These easy old school cornflake cakes only need 4 ingredients and are perfect for making with kids. They make the best chocolate Easter nests - Mini Eggs optional... but encouraged!
Break the chocolate up into small pieces and add to a heat-safe bowl along with the butter and golden syrup. Heat the mixture either by placing the bowl over a pan of hot water, or by microwaving it in 30-second intervals. Be careful not to overheat it - you want it to be *just* melted together.
Set the chocolate mixture to one side to cool for 1-2 minutes. Meanwhile lay out your cake cases on a baking tray or plate/s so they are ready to fill.
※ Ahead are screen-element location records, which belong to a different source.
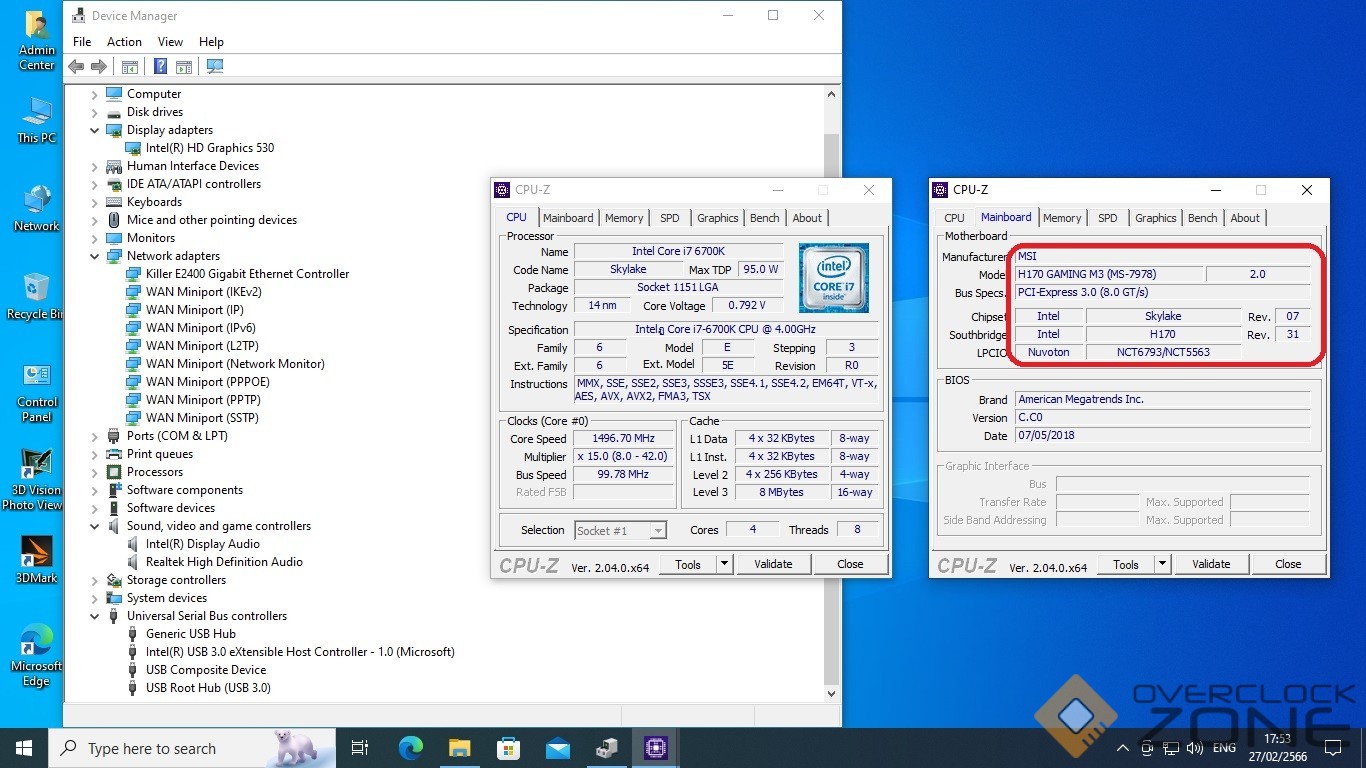The height and width of the screenshot is (768, 1366).
Task: Click Show/Hide Console Tree toolbar icon
Action: pos(129,67)
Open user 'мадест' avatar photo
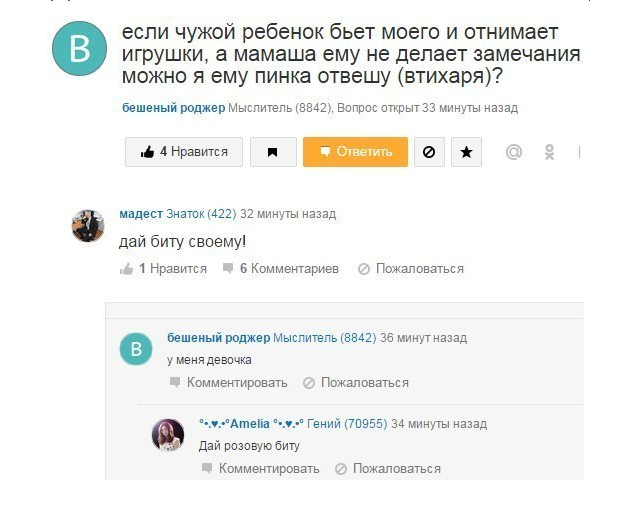This screenshot has width=622, height=505. click(x=88, y=226)
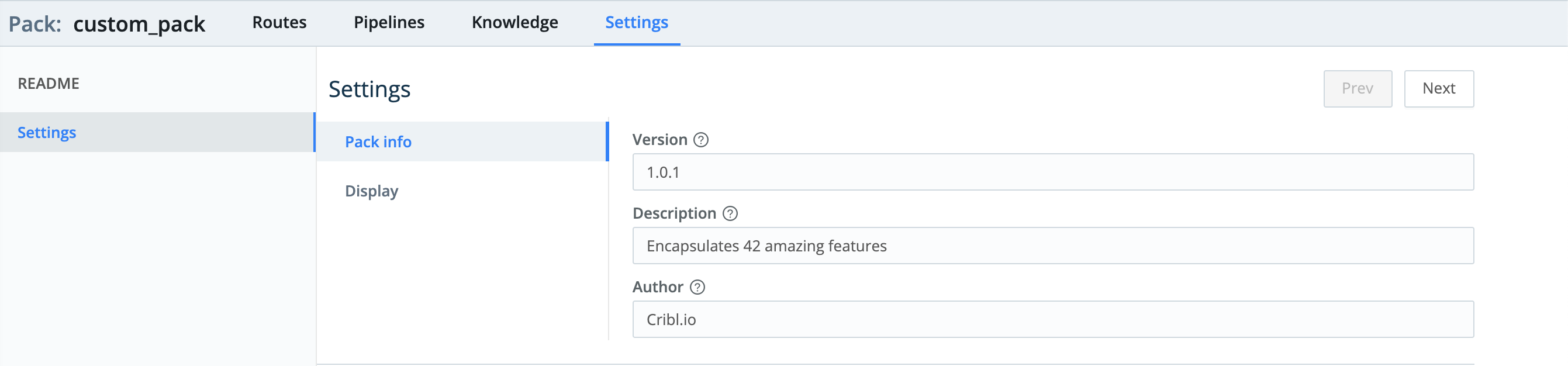Open the Author help tooltip icon
This screenshot has width=1568, height=366.
697,287
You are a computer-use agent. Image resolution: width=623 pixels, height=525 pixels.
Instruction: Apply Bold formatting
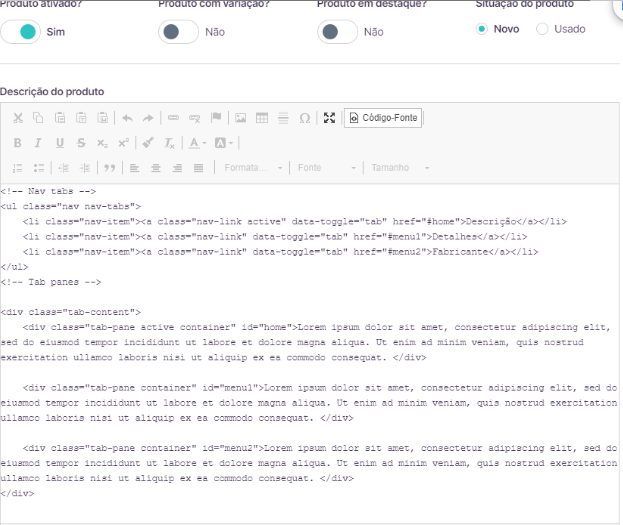[17, 143]
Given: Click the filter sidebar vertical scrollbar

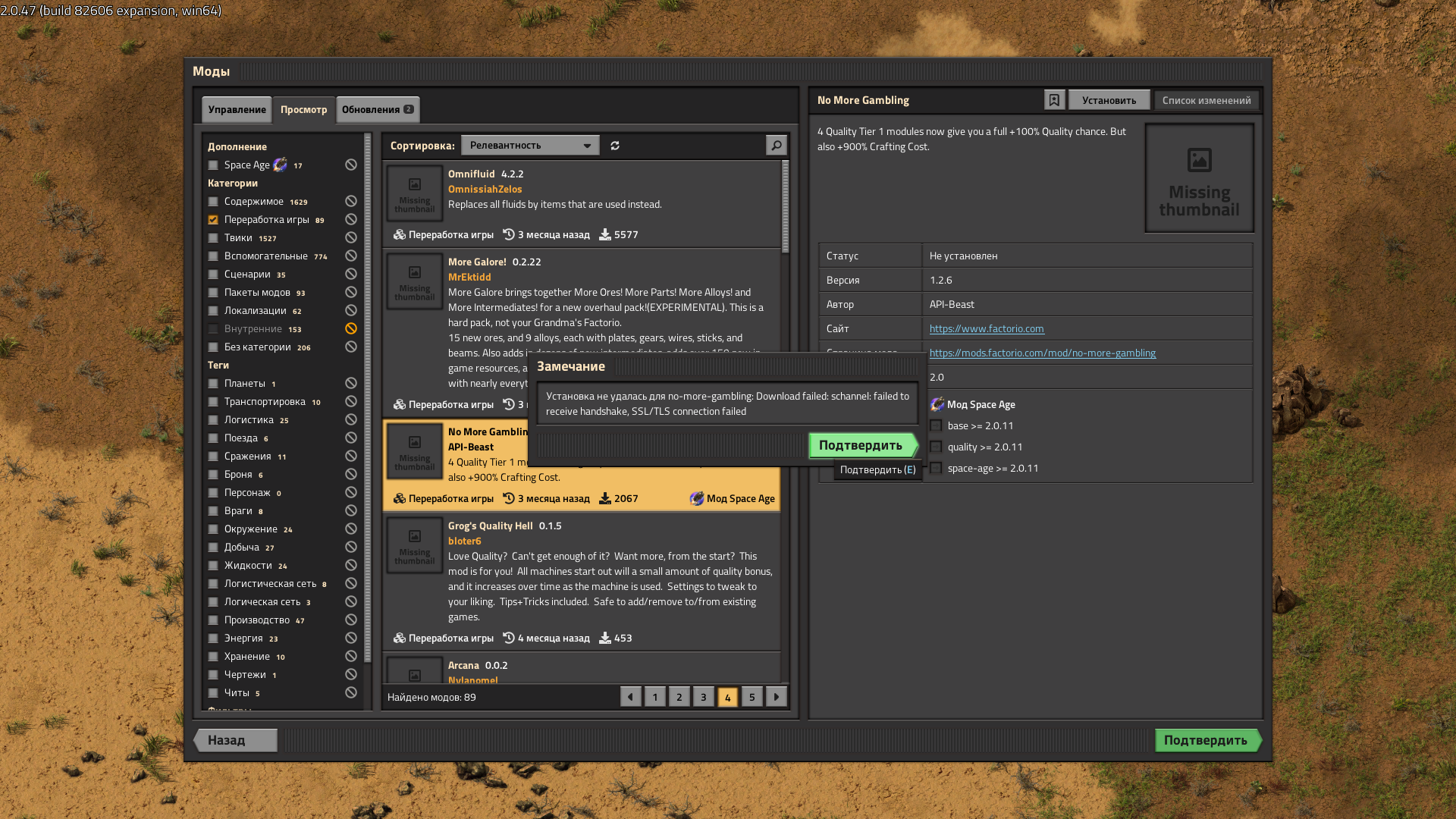Looking at the screenshot, I should (x=368, y=394).
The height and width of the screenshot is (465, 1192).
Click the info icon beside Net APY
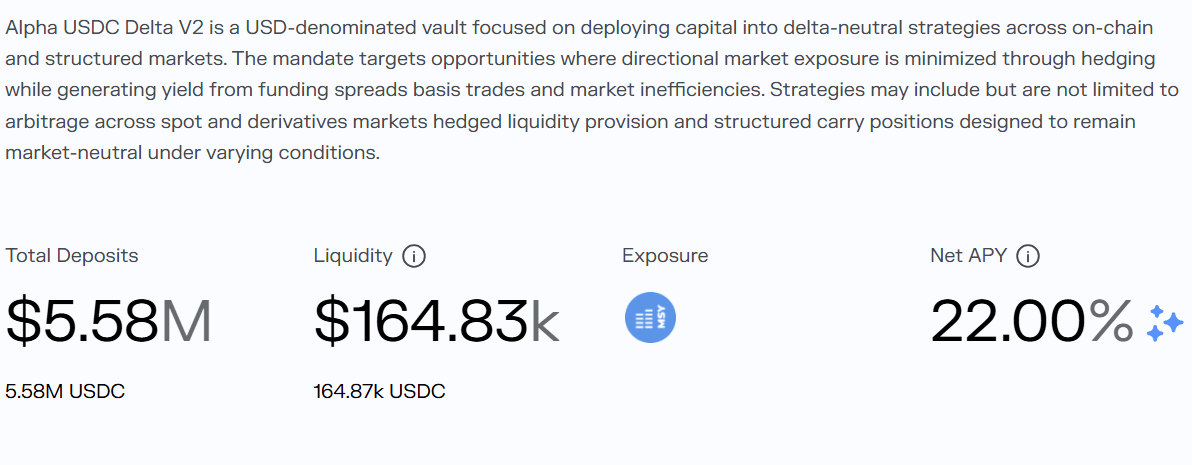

Add your gluten free cornflakes to a large mixing bowl. Pour over the chocolate mixture and use a spatula or wooden spoon to mix everything together. The cornflakes should be nicely coated.
Spoon the mixture evenly between the cake cases. If you want to make Easter nests, top each one with 2-3 Mini Eggs.
Place the chocolate cornflake cakes in the fridge for at least 30-60 minutes until they have set, before tucking in! The wait is the hardest bit, but worth it!
Notes
Step-by-Step Photos: Check out the blog post above for step-by-step photos of this method - perfect if you need a visual aid for young helpers!
Storing: These chocolate cornflake cakes should really be kept in the fridge, and they'll last up to a week. Sometimes longer, but they may start to go a little soft.
Top Tip: Want to speed up the setting process? Pop them in the freezer for 15-20 minutes and you can eat these cornflake Easter nests much sooner!
No Mini Eggs? If it's not Easter time, don't worry. You can top these with your favourite gluten free treats like M&Ms, some gluten free sprinkles, or keep the plain! They're delicious either way.